Top of Dataset excerpts

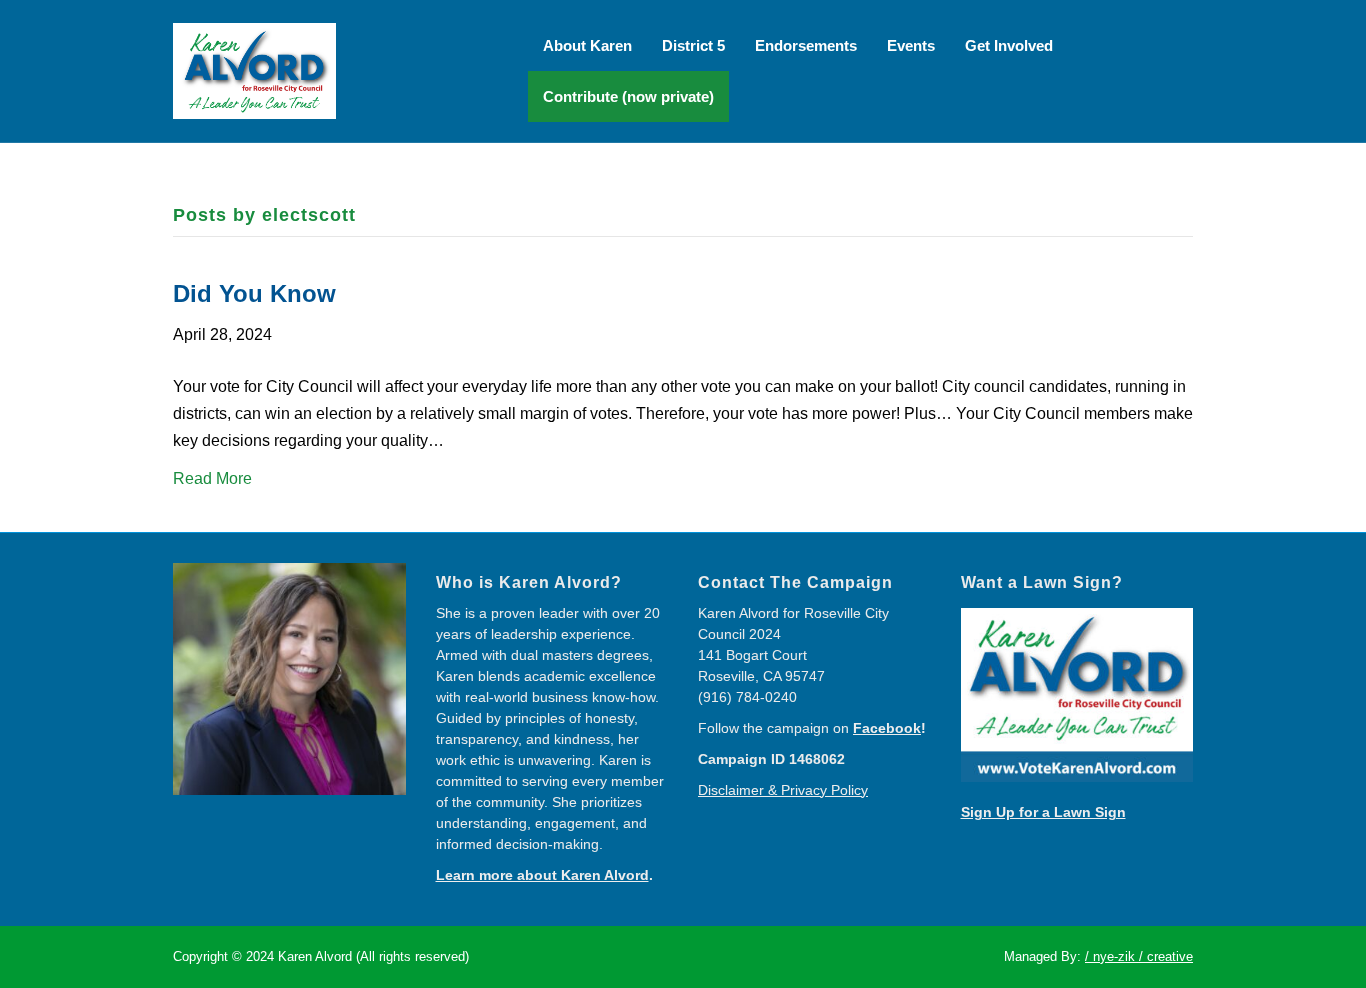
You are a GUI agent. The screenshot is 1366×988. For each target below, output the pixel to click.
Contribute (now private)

Bottom of Dataset excerpts
Top of Dataset excerpts

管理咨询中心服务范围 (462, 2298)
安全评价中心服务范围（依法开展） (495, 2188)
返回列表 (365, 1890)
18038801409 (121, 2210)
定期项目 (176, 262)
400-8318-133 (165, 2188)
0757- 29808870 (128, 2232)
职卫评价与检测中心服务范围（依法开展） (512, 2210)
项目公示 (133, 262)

Bottom of Dataset excerpts

**Task details**: Copy all lines of the records in which the string "依法开展" can be found.

**Finished exercise**:
安全评价中心服务范围（依法开展） (495, 2188)
职卫评价与检测中心服务范围（依法开展） (512, 2210)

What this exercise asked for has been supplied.